Георгию Иванову, безотносительно к истории с «Возрождением», было неприятно читать такую хвалу в адрес Ходасевича. Конечно, бесило его и упоминание имени Ходасевича рядом с именем Блока. И он решился на написание этой пресловутой статьи, метко ударяя в больные места:
«…Можно быть первоклассным мастером и остаться второстепенным поэтом. Недостаточно ума, вкуса, умения, чтобы стихи стали той поэзией, которая хоть и расплывчато, но хорошо все-таки зовется поэзий „Божьей милостью“. Ну, конечно, прежде всего должны быть „хорошие ямбы“, как Рафаэль прежде всего должен уметь рисовать, чтобы „музыка“, которая есть у него в душе, могла воплотиться. Но одних ямбов мало. „Ямбами“ Ходасевич почти равен Баратынскому. Но ясно все-таки „стотысячеверстое“ расстояние между ними. <…>
Перелистайте недавно вышедшее „Собрание стихов“, где собран „весь Ходасевич“ за 14 лет. Как холоден и ограничен, как скуден его внутренний мир! Какая нещедрая и непевучая „душа“ у совершеннейших этих ямбов!»
Иванов объявлял Ходасевича чуть ли не ремесленником, совершенно не стремясь проникнуть в «душу» его поэзии… Тем больнее было Ходасевичу читать такие слова, что в какой-то степени он, возможно, с ними даже, вопреки своему высокомерию, соглашался.

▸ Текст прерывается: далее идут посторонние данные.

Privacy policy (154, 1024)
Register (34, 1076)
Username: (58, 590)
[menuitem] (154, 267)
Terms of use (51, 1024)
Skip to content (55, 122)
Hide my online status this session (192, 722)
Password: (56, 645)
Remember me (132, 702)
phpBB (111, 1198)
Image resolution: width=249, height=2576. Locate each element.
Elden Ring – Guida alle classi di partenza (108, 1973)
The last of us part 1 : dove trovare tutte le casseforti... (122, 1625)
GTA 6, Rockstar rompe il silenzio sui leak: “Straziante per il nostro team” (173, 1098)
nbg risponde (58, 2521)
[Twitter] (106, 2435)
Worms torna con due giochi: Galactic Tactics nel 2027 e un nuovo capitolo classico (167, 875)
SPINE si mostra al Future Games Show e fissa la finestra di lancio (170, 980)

Переживая триумф, вызванный выходом «Собрания стихотворений» и рецензиями на него, считаясь в этот момент признанным «первым поэтом» эмиграции, он тем не менее чувствовал, что наступил его творческий кризис, что стихи не пишутся и надо искать что-то новое… Хотя массу времени и сил отнимала ежедневная работа для газеты. Хотя в 1928 году среди немногочисленных созданных им тогда стихов были такие шедевры, как «Памятник» и «Веселье» («Полузабытая отрада…»). Но что-то было уже не так. И поэтому он с еще большей яростью отомстил обидчику. Он поступил тут по завету своего любимого Пушкина, почитавшего «мщение одной из первых христианских добродетелей»…
В то же время в литературной среде эмигрантского Парижа был распущен слух, что Горький выставил в 1925 году Ходасевича из своей виллы в Сорренто, застав того роющимся в его письменном столе. По воспоминаниям Василия Яновского, сплетня исходила из круга Иванова. Эта заведомая ложь тоже больно задела Ходасевича.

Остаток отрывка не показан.